17 Mar 2016

Race against time to save Kaimanawa horses

12:23 pm on 17 March 2016

A wild horse rescue charity is racing to find homes for animals caught in this year's Kaimanawa muster.

The annual muster is planned for late May.

The biennial muster of the Kaimanawa wild horses is usually held in June (file). Photo: Kelly Wilson

The muster, which takes place every two years, is normally held in June, but this year the Department of Conservation (DoC) is bringing it forward to April.

Any horses which are unable to be homed will be slaughtered.

Kaimanawa Heritage Horse chairman Elder Jenks said it had only just been notified about the new date, and was working against the clock.

"Very worried because it normally takes us 10 to 12 weeks by the time we advertise until we can bring it all together," he said.

"Unfortunately, the communication with new people at DoC - they hadn't got to us, so we've had a late notification so we're down to only five or six weeks to try and place about 100 horses."

Mr Jenks said the Kaimanawa horses were an important part of New Zealand's heritage.
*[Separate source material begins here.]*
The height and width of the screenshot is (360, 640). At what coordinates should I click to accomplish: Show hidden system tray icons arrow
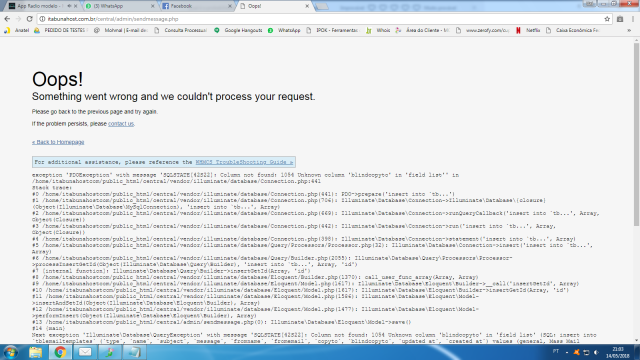(x=567, y=352)
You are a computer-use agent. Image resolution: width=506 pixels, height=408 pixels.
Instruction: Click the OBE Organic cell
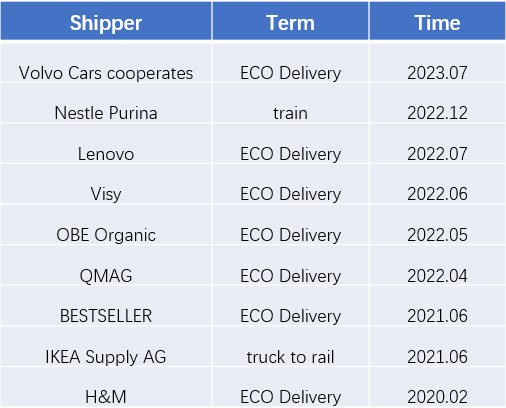[106, 225]
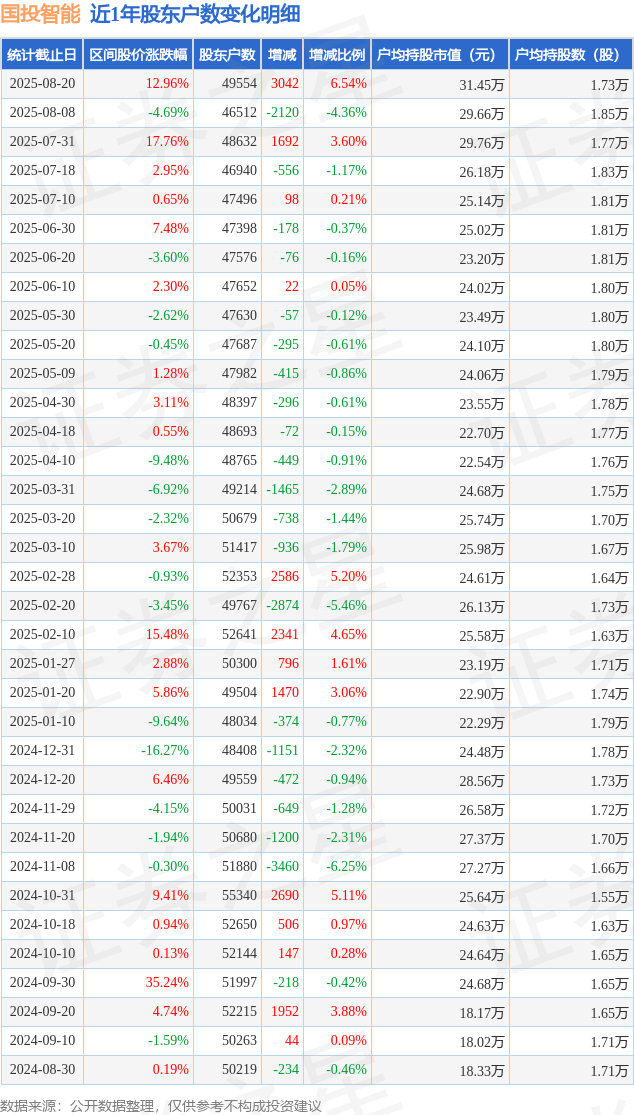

DoC spokesperson Bill Fleury said this year's date was moved forward to get better weather conditions and it was optimistic all the horses would be homed.

"I think they will be successful. We realise it does put some pressure on them but we're very hopeful that all the work they've done in the two years since the last muster has led to a lot of the selection of people to take these horses having already been done."

It was important to the landscape, and the health of the animals, to maintain a sustainable herd size of 300 horses, Mr Fleury said.

Kaimanawa Heritage Horse says on its website that it can assist with finding help with the horses' initial handling.

The organisation says those who think they might like to buy a horse must have an appropriate place to keep it, where it can be grazed with or near other horses.

It estimates the price for the horses at $250 for the first animal and $220 for any others.

The area's wild horse population is thought to be descended from those that escaped or were let go from farms or early military use.

A regular survey and cull of the herd has been held since the 1990s.